Context - The October 21 2025 AWS Outage
I've just read a news article about Amazon Web Services (AWS) having a problem with their DynamoDB service which impacted a lot of their customers in the popular / vital US-EAST-1 region. This reminded me of another time that relying on DynamoDB caused an outage for one of the companies that I was working for when I lived in London, and how we went about preventing that from happening again.
"It's always DNS"
"Based on our investigation, the issue appears to be related to DNS resolution of the DynamoDB API endpoint in US-EAST-1."
It's a cliché that outages on the Internet are often caused by some issue involving DNS, that happened to match up with the root cause this time around.
What's the UFO?
My team's core service was for capturing metadata about customers' usage of various components of the website. Because the service relied on DynamoDB for storing that information, we came up with a fallback service for the rare situations of DynamoDB being unavailable for any reason.
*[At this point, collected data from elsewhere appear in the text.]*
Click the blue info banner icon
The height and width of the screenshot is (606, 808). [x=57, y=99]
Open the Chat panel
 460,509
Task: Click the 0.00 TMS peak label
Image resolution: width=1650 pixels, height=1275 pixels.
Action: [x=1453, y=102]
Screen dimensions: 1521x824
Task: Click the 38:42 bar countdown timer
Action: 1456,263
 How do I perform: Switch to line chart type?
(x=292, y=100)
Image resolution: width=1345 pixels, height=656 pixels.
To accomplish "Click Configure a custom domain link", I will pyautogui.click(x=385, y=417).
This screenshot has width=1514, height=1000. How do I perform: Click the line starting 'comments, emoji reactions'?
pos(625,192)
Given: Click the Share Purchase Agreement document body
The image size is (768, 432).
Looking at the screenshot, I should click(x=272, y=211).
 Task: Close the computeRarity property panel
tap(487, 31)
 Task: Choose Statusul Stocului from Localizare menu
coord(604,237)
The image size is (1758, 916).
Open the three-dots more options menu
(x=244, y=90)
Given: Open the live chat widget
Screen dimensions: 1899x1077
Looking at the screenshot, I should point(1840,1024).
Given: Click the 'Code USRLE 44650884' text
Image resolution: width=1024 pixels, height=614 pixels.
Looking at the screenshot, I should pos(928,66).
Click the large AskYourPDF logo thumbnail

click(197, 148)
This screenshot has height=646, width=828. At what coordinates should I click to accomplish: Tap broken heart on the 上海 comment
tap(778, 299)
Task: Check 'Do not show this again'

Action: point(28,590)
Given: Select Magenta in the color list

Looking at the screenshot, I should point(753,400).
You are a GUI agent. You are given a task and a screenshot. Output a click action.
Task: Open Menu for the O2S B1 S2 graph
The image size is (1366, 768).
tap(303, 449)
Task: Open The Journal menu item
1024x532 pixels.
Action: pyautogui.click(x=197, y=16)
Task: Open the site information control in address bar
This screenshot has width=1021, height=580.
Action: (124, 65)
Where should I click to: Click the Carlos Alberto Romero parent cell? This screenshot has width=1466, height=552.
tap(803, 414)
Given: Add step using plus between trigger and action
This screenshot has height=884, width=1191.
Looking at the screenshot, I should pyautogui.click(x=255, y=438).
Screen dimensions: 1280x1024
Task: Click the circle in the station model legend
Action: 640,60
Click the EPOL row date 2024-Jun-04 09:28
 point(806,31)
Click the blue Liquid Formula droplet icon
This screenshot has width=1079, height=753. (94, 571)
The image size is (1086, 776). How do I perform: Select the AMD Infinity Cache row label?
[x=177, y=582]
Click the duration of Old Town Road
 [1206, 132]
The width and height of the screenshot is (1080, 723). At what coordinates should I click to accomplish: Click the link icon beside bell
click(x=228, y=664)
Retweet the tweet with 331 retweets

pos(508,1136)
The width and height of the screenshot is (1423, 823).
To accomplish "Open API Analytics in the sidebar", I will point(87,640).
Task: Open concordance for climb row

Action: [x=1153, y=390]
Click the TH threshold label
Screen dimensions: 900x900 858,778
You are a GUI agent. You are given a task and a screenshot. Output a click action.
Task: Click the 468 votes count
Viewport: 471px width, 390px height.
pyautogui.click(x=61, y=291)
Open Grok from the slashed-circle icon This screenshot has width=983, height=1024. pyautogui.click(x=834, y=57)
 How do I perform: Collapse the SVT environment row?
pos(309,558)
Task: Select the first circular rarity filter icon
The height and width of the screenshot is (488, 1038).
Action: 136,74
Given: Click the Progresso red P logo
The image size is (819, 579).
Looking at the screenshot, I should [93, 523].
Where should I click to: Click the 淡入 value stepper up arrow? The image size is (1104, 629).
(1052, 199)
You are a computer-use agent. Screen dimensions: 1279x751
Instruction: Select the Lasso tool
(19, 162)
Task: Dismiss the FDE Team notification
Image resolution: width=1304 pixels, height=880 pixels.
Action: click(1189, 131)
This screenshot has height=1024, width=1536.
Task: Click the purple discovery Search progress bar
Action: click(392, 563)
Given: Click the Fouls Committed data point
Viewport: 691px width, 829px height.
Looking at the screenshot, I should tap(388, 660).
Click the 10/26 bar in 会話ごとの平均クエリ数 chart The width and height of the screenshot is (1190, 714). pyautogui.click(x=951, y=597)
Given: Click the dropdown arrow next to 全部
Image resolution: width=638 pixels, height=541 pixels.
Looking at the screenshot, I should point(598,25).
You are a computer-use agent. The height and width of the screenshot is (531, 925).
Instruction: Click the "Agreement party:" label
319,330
At the time we were using short names for our services, typically based on the acronym of the service name - so I retro-fitted a service name to match with UFO as acronym, Usage Fallback Option.
How did it work?
The UFO service would write to an alternative data store that was independent of DynamoDB.
Clients of the normal usage service applied a circuit-breaker approach to interactions with the regular usage service, so the fallback service would automatically start to receive traffic if an outage occurred.
Recovery scripts were available for either re-feeding the data into DynamoDB once it came back into service, or for progressing to the next phase of the data processing pipeline.
Should this approach be broadly applicable?
The short answer is "No."
In this particular situation we had a piece of functionality that was not visible to customers and was just an implementation detail of an asynchronous data procsesing pipeline.
On other projects I have worked on services that relied on DynamoDB as the primary data source involved in serving content on a website, so there was no similar fallback mechanism available there. Caches could have hidden some of the outage, but they were not intended to keep the site up.
It made sense to invest in the fallback service for usage as usage data acted as the transaction measurement of value being delivered when it came to contract negotiations with customers.
As the most recent outage only impacted a single region, I expect that the team would have been able to switch traffic to 0% in the impacted region. This would have been possible due to the regions being structures to be fully independent.
Addendum
Blast radius
From a brief skim-read of the AWS status page it is apparent that EC2 launching had a dependency on DynamoDB, I take that to imply that the UFO service would not have been able to scale up to pick up the full load of usage events.